Un uomo, alla fine, è quello che fa. Concetto che colpisce, espresso com’è da un artista, che di parole vive. E che, con parole e immagini, vuole aiutare il Cesvi e la sua azione. «In entrambi i viaggi ho girato un documentario, assieme a Marcello Prayer e Chiara Magni. L’opera, articolata in due capitoli, s’intitola Lo sguardo dell’altro. L’idea è quella di testimoniare e raccontare cosa succede dall’altra parte del mondo. E come agisce il Cesvi per aiutare una popolazione che vive di stenti. È il modo migliore, per raccogliere fondi. Perché le persone bisogna convincerle con i fatti. Ecco il senso dei documentari. Mostrare quanto si fa. Le donazioni sono fondamentali per un ente non profit. Nella campagna contro l’Aids abbiamo raccolto 280mila euro. In Myanmar ho vissuto 10 giorni intensissimi. L’obiettivo era di testimoniare come il Cesvi combatta contro la malaria e la malnutrizione; emergenze che qui sono la prima causa di morte».

Il presidente del Cesvi, Milesi, ricorda che qui la malaria ogni anno uccide migliaia e migliaia di bambini e spiega che il programma avviato nello Shan State, in Myanmar, raggiunge oltre 220 mila persone in 1.054 villaggi: 7 team, tutti locali, lavorano assieme a una rete di volontari, per attività di prevenzione, diagnosi e trattamento farmacologico antimalarico. «Il Cesvi – aggiunge Milesi – cerca di portare il maggior numero di zanzariere possibile in questi villaggi di capanne e spiega agli abitanti che devono impregnarle di un determinato insetticida. Dal 2007 ne sono state distribuite 150 mila, con insetticida di lunga durata (dai 3 ai 5 anni); altre 70mila sono state consegnate nel 2012».

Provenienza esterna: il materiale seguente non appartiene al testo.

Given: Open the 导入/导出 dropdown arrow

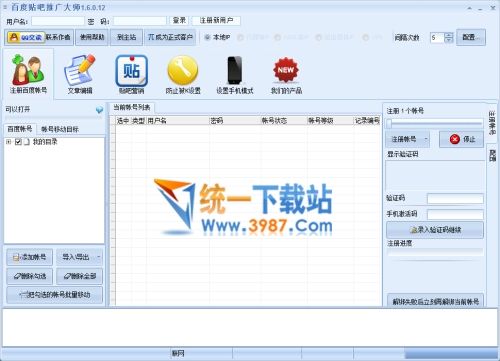Looking at the screenshot, I should 99,257.
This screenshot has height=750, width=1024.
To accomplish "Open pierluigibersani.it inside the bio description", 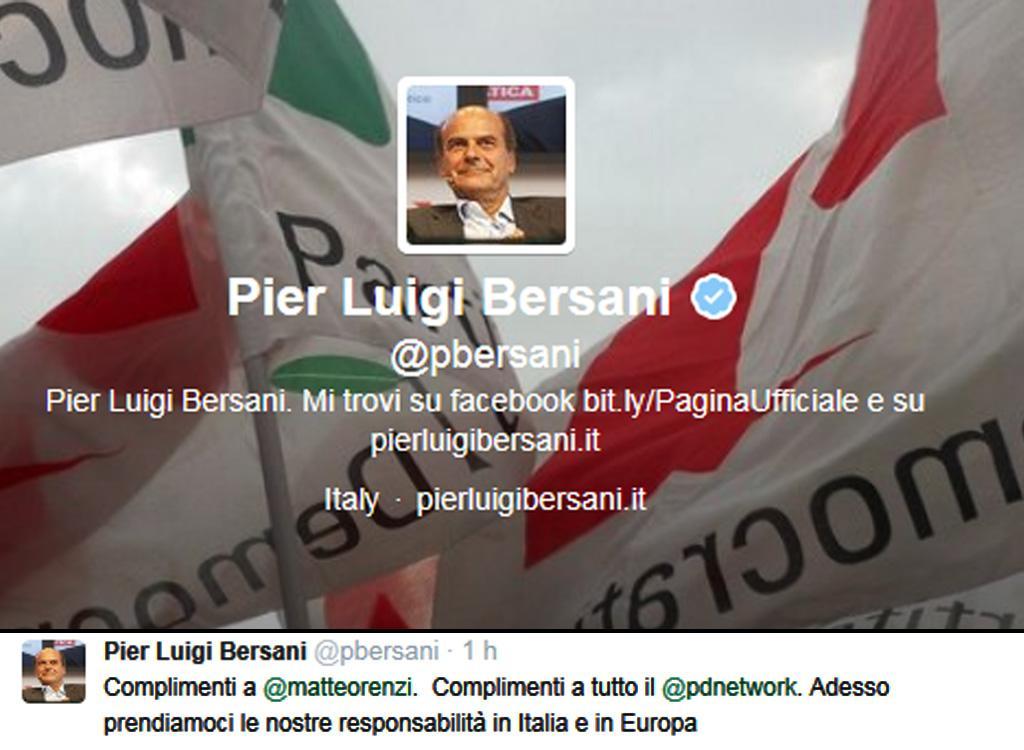I will [485, 440].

E Alessio Boni conclude: «Non dimenticherò mai lo sguardo penetrante dei più piccoli. Picasso diceva: “A 4 anni dipingevo come Raffaello, poi ho impiegato una vita per imparare a dipingere come un bambino”. Ecco, noi adulti abbiamo questo compito. Veniamo da un rapporto d’amore e dobbiamo ritrovare la nostra innocenza perduta. I nostri slanci perduti. Dobbiamo (re)imparare a vivere come i bambini».